begin Selected extract
Now we will draw a line chart over the complete timeframe to see sales trend over time:

plt.figure(figsize=(20,10))
plt.plot(yearly_sales.index, yearly_sales['Global_Sales'], label='Global Sales')
plt.plot(yearly_sales.index, yearly_sales['NA_Sales'], label='NA Sales')
plt.plot(yearly_sales.index, yearly_sales['EU_Sales'], label='EU Sales')
plt.plot(yearly_sales.index, yearly_sales['JP_Sales'], label='JP Sales')
plt.plot(yearly_sales.index, yearly_sales['Other_Sales'], label='Other Sales')
plt.title('Video Game Sales (in millions) by Year')
plt.xlabel('Year')
plt.ylabel('Sales (millions)')
plt.legend()
plt.show()
Video Game Sales (in millions) by Year

Looking at the line plot, we can simply infer that video game sales were most significant during the first decade of the 21st century. After that, sales of video games have taken a dip.

Another interesting observation is that during the period 1990-1995, sales in Japan even superseded those of Europe and North America. To know the reason behind these numbers, an investigation needs to take place by considering the social or economic factors during that time. This investigation may produce some useful insights that the businesses may use to boost the sales in the region of Japan.

Genre Sales

To find the sales of games by genre, we need to calculate the cumulative values of sales for each genre in the dataset. To do this, we need to group by ‘genre’ and then take the summation of the values in each group.

Later, we can sort these values as per the global sales and extract the sales columns from the data frame:

genre_sales = vg_sales.groupby(['Genre']).sum().sort_values('Global_Sales', ascending=False)[['NA_Sales', 'EU_Sales', 'JP_Sales', 'Other_Sales', 'Global_Sales']]
genre_sales.head()

Output:

	             NA_Sales	EU_Sales	JP_Sales	Other_Sales	Global_Sales
Genre		
Action	861.77	516.48	158.65	184.92	1722.84
Sports	670.09	371.34	134.76	132.65	1309.24
Shooter	575.16	310.45	38.18	101.90	1026.20
Role-Playing	326.50	187.57	350.29	59.38	923.83
Platform	445.99	200.65	130.65	51.51	829.13

Since there are a total of 12 genres used in this dataset, we can a horizontal bar graph to visualize the sales for each genre in different regions of the world i.e., North America, Europe, Japan, Rest of the World:

genre_dum_values = np.arange(0, len(genre_sales.index)*2, 2)
end Selected extract
begin Dataset excerpt
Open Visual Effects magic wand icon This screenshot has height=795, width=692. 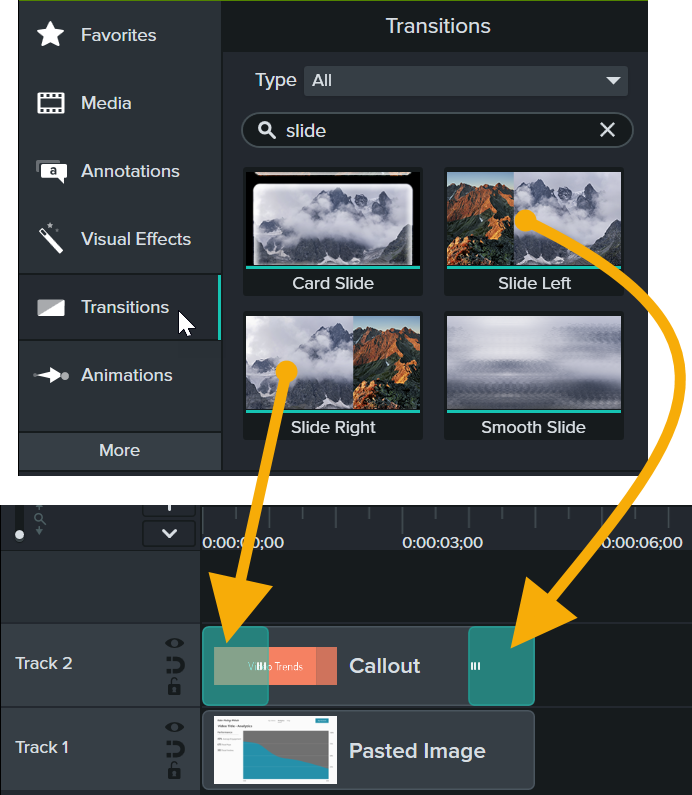pyautogui.click(x=51, y=239)
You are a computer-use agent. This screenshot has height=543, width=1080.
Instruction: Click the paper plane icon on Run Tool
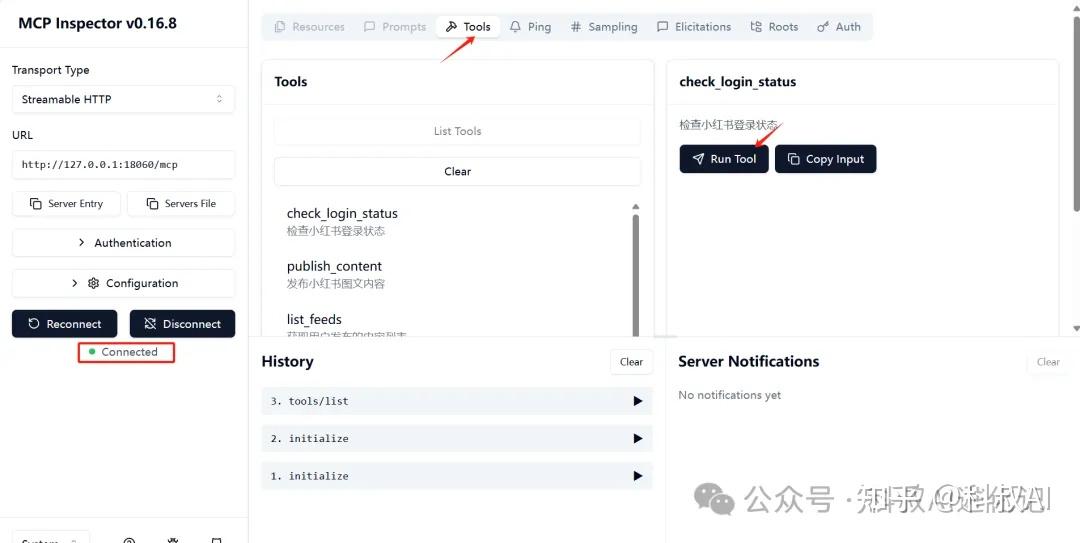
end Dataset excerpt
» What to do:
1. Using only the video game sales walkthrough, decide whether each statement agrees with it: (a) From 1990 to 1995, sales in Japan were higher than sales in Europe and North America. (b) The genre totals are sorted by North American sales. (c) The dataset contains 15 genres. Answer yes or no for each, and quote the deciding words.
2. Extend the video game sales walkthrough past its final line.

» Responses to the tasks:
1.
(a) Yes: "during the period 1990-1995, sales in Japan even superseded those of Europe and North America"
(b) No: "we can sort these values as per the global sales"
(c) No: "there are a total of 12 genres used in this dataset"

2.
bar_width = 0.3

plt.figure(figsize=(20,10))
plt.bar(genre_dum_values, genre_sales['Global_Sales'], width=bar_width, label='Global Sales')
plt.bar(genre_dum_values+bar_width, genre_sales['NA_Sales'], width=bar_width, label='NA Sales')
plt.bar(genre_dum_values+(bar_width*2), genre_sales['EU_Sales'], width=bar_width, label='EU Sales')
plt.bar(genre_dum_values+(bar_width*3), genre_sales['JP_Sales'], width=bar_width, label='JP Sales')
plt.bar(genre_dum_values+(bar_width*4), genre_sales['Other_Sales'], width=bar_width, label='Other Sales')
plt.xticks(genre_dum_values + (bar_width * (len(genre_sales.columns)-1)/2), labels=genre_sales.index)
plt.title('Video Game Sales (in millions) by Genre')
plt.xlabel('Genre')
plt.ylabel('Sales (millions)')
plt.legend()
plt.show()
Video Game Sales (in millions) by Genre

Looking at the above plot, we can extract the following insights for different genres of video games:

  • Most of the game genres have majority of their sales in the region of North America and Europe.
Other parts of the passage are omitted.